Stated goal 1: List every compression algorithm named in the text on music compression.
Stated goal 2: Write the next part of the text on music compression algorithms, picking up after its final sentence.

Text shown:
· · · · · · ·

It's all about the algorithm--but which one will win?
Photo: Joran Hollender
Of the countless human pursuits touched by technology, music has been among the most profoundly transformed. Beginning more than a century ago, when Thomas Edison's phonograph gave rise to the recorded music industry, technology has brought music to the masses with steadily increasing efficiency, fidelity, and convenience. Today, the Internet, digital recording, and new storage technologies are coming together to prompt another momentous shift. It is liberating music from the last link to Edison's era: the dependence on physical, recorded media that has long confined it.
Of all the technologies fomenting this revolution, one of the most pivotal, and interesting, is the compression algorithm. The most common example is the ubiquitous MP3, which was a key enabler of Napster's rise in its copyright-flouting initial incarnation. MP3 is just one of an expanding array of such algorithms--more than 100 at last count--that also includes such contenders as WAV, WMA, Ogg, AAC, and AC-2. All of them use a variety of clever tricks to compress music files 90 percent or more, so that the data can be more economically transmitted over a network, such as the Internet, and stored on a computer or music player. They're all vying for a central role in the global recorded music industry, which now generates US $32 billion a year in revenues.

· · · · · · ·

Provided information:
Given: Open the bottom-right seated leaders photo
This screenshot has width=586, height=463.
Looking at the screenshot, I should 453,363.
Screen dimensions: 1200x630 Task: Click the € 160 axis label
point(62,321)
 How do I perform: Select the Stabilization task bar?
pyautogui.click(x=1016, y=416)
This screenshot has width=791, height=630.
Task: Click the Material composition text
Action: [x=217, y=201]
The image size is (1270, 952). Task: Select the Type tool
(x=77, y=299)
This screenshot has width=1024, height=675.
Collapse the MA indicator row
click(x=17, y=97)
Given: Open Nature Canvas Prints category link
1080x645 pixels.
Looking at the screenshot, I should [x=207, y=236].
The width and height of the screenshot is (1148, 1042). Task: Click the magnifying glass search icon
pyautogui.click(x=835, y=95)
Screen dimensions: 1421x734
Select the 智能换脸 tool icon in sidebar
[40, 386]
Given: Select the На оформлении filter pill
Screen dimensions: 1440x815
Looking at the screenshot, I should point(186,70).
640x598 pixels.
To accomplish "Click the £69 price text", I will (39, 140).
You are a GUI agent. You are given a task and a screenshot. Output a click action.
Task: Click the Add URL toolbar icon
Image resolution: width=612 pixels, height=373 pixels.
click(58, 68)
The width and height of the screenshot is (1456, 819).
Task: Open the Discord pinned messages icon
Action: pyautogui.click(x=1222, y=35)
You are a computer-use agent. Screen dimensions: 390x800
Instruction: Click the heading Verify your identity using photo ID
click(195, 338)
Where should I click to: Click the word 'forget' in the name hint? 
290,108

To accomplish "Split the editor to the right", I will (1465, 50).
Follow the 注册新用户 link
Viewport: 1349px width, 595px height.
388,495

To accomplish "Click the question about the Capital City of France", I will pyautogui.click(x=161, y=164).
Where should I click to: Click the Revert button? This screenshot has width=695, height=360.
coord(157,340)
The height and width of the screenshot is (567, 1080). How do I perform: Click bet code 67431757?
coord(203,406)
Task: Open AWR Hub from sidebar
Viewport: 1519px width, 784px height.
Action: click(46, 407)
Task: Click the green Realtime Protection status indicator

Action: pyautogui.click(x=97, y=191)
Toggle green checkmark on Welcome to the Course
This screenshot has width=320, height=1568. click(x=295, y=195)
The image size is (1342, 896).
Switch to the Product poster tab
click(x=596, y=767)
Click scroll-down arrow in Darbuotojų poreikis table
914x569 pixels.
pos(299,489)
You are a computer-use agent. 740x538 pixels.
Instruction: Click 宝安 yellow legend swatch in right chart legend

· · · · · · ·

Response 1: MP3, WAV, WMA, Ogg, AAC, AC-2

Response 2:
Powerful alliances are being formed. And unlike many previous technology-related business battles, technology may actually be a significant factor in this one. Consider Sony Corp.'s slick new music player, the NW-HD1. Praised for its compact size, long battery life, and clever touch-sensitive controller, the device nevertheless has been widely and bitterly criticized for its choice of compression algorithm: ATRAC3, a proprietary system used by Sony alone.
Not since the days of the PC operating system wars in the 1980s, arguably, has a software issue held so much sway over an emerging category of consumer electronics. And this time, at least, technology will weigh fairly heavily as the marketplace sorts out winners and losers.
For the algorithms, the basic tradeoff is between sound quality and how much they can compress the music files. But there are other important considerations, including the extent to which the full-fidelity, uncompressed files can be re-created from the compressed files, how copy protection is implemented, and how secure the downloaded files are from unauthorized distribution.
The contest is far from over. But already, glimpses of a seriously streamlined future for the sale and distribution of recorded music are apparent--ones that are showing the way for digital movies, too. The first part of the transition is well under way: Apple's iTunes alone is selling about $500 000 worth of music a week; additional online music services from RealAudio, Wal-Mart, Napster, and others are also doing brisk business. The advantages over the old industry model are overwhelming: record companies don't have to ship plastic discs all over the world, and music fans need no longer clutter their homes with racks of CDs or tapes. Instead, somewhere near their favorite audio listening spots are a hard drive (or two or three) and a computer displaying a list of thousands and thousands of songs, arranged by album, by artist, or simply by mood. No more shuffling through stacks of discs; a click of a mouse changes the tune.
This revolution is not happening just in the home. It is truly everywhere. Once compressed, music files can be quickly and easily loaded into a compact, shirt-pocket-size player, where they are stored on a miniature hard-disk drive or in flash memory. The hard-disk-based systems, such as Apple's ubiquitous iPods, can store thousands of songs--your entire music library, probably.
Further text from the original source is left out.